→ Required action
Each line from the one with "Given: Click the" through the last line below must be written out exactly. Do not copy pictures.

→ Data for this exercise
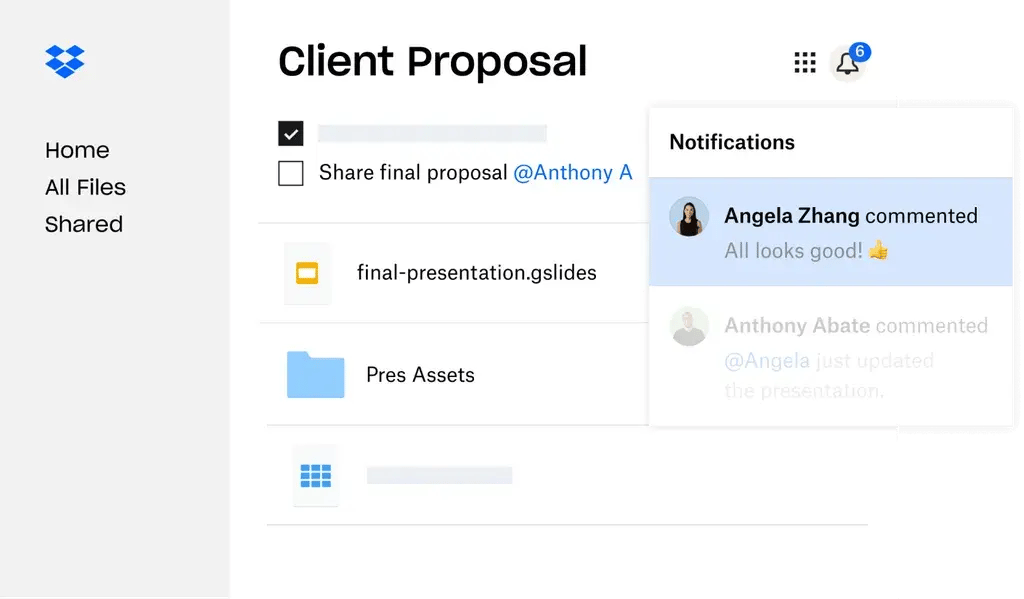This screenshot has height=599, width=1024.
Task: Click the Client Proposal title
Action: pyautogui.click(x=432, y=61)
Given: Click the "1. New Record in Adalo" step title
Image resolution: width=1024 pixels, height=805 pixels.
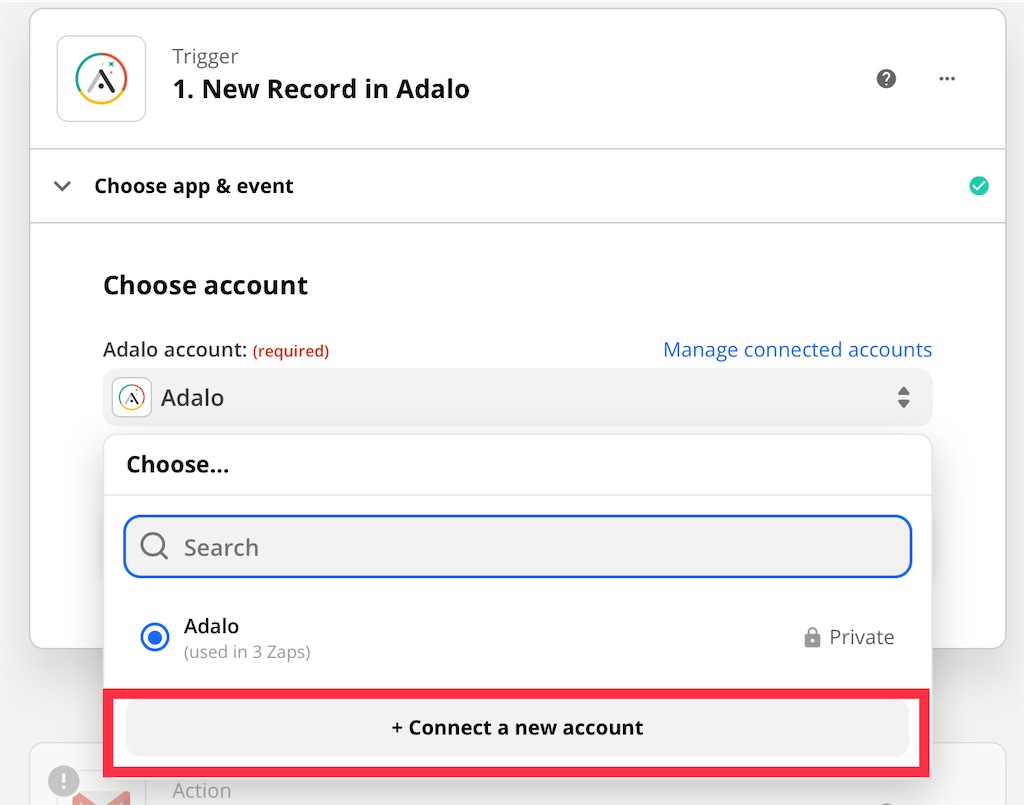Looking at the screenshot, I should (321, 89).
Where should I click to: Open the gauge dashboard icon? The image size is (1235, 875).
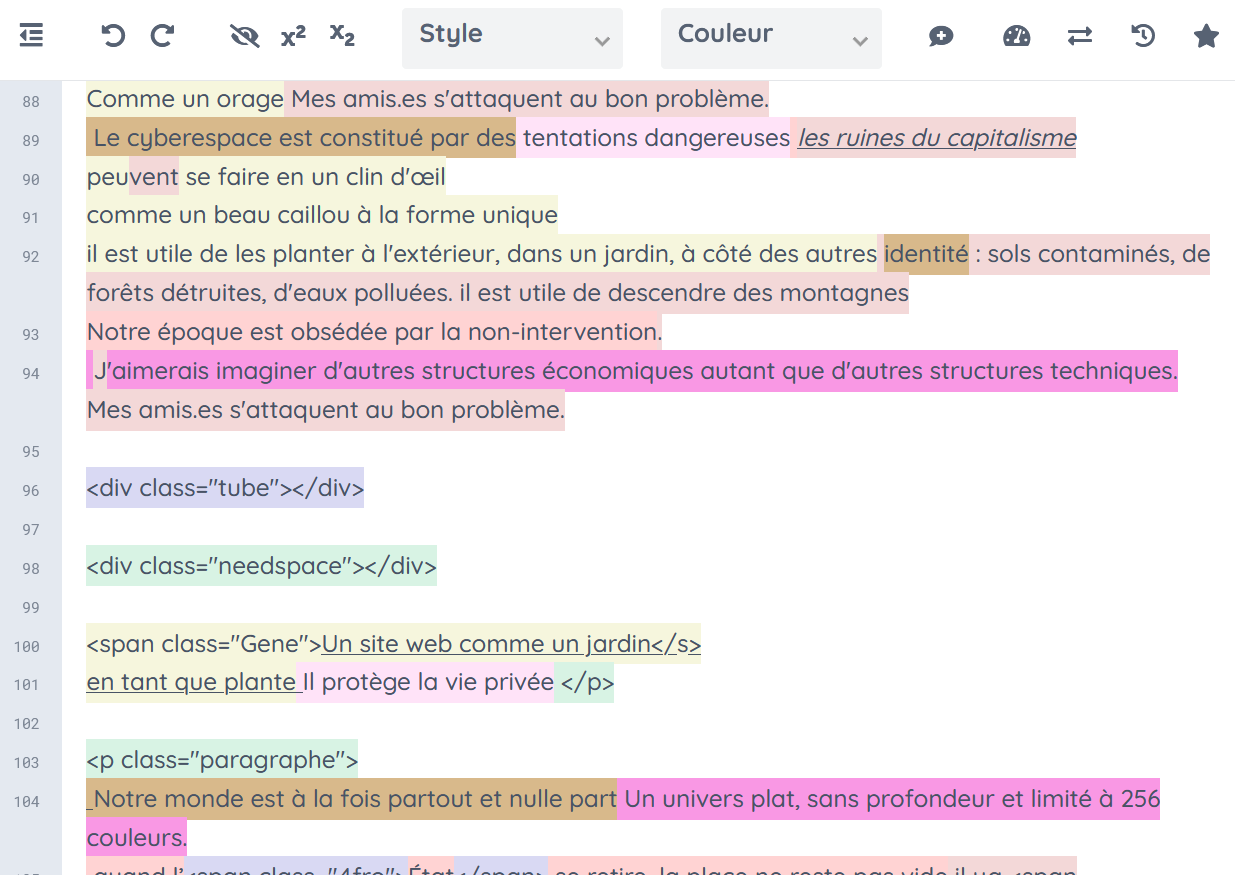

→ Result
Given: Click the "1. New Record in Adalo" step title
Image resolution: width=1024 pixels, height=805 pixels.
Looking at the screenshot, I should (321, 89).
Where should I click to: Open the gauge dashboard icon? The image size is (1235, 875).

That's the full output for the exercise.